YOUR GOAL: After locating the line with "Task: Click the", set down that line and all the lines that follow it, unchanged, to the end of the records; omit the pictures.
== DATA FOR THIS EXERCISE
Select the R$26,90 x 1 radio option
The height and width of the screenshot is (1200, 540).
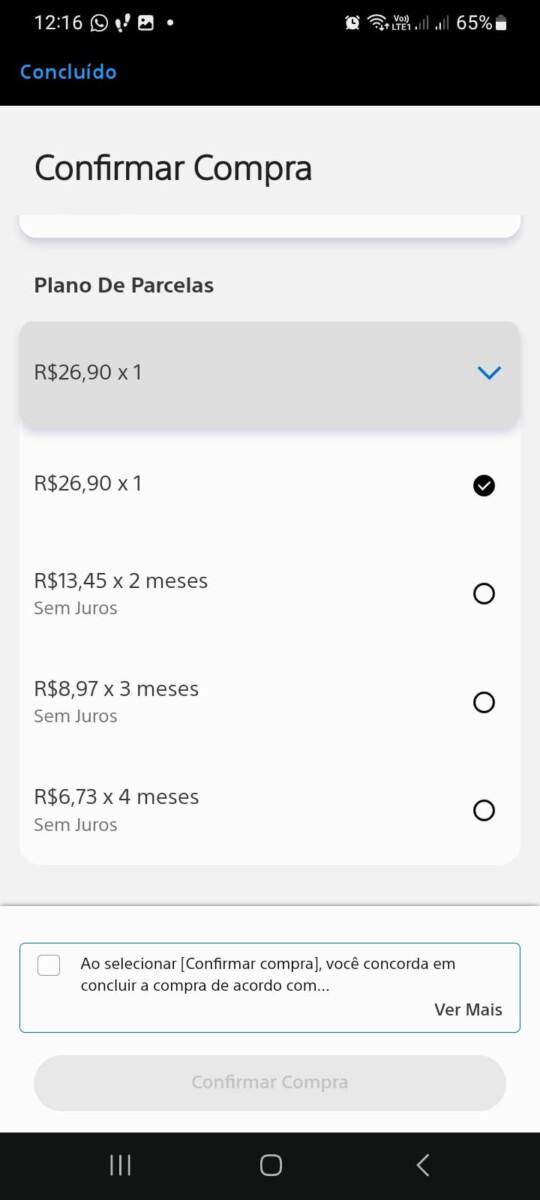tap(484, 486)
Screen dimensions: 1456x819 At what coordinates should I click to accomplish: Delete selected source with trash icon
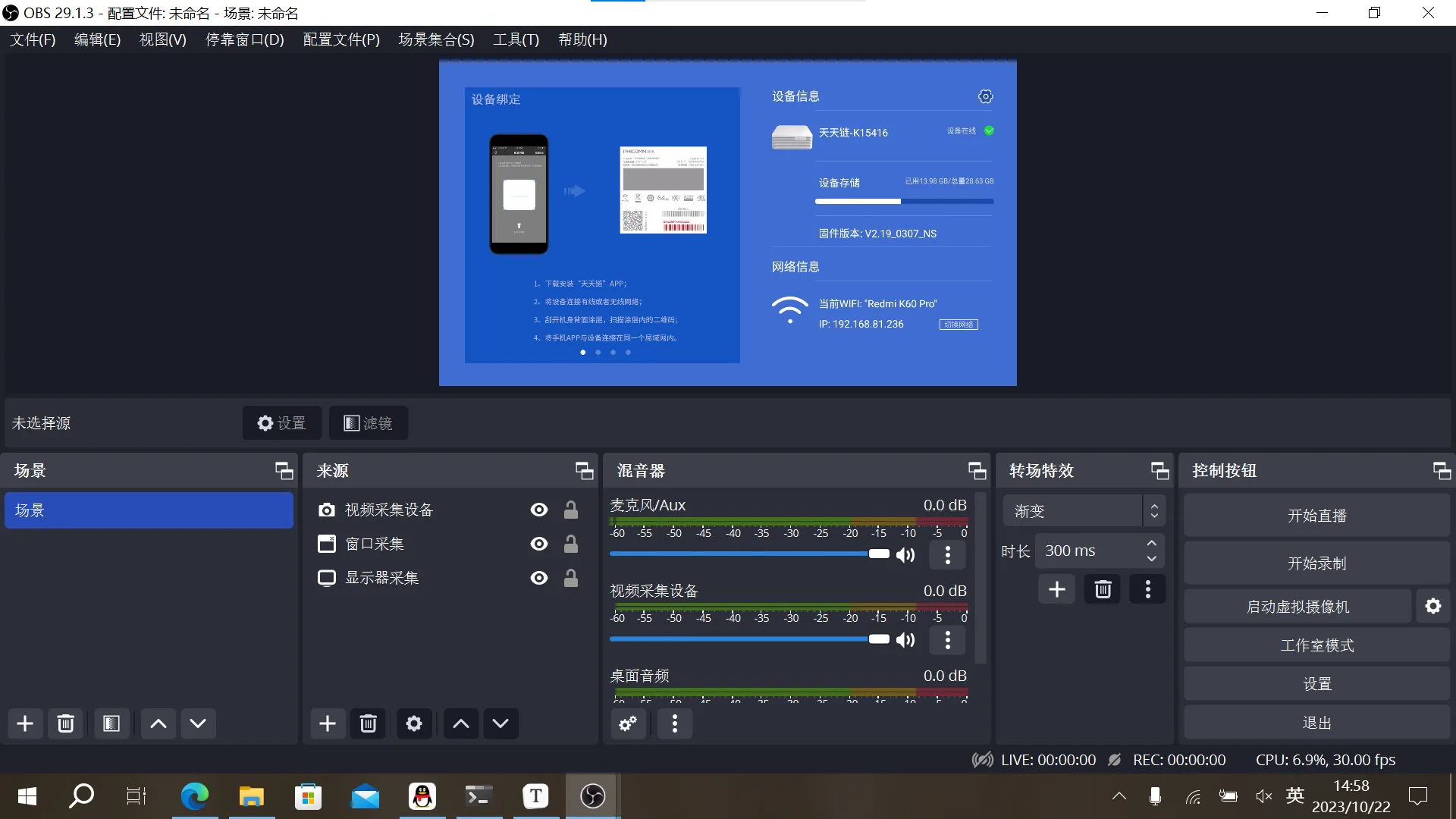(369, 723)
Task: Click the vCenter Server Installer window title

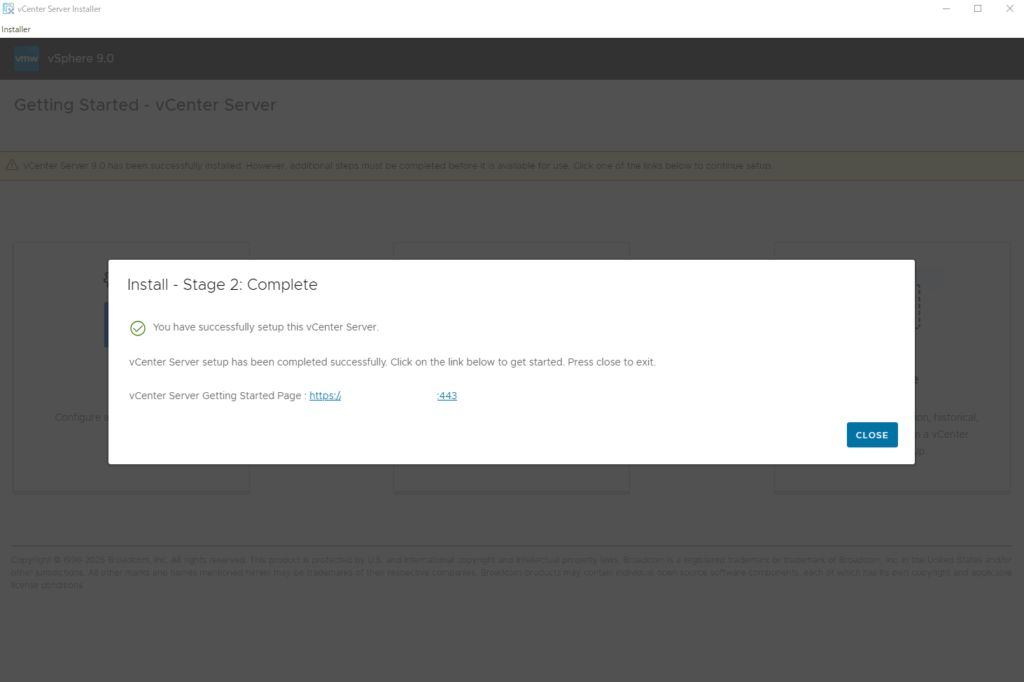Action: pyautogui.click(x=59, y=9)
====
EXERCISE ANSWER:
Task: Click the vCenter Server Installer window title

Action: pyautogui.click(x=59, y=9)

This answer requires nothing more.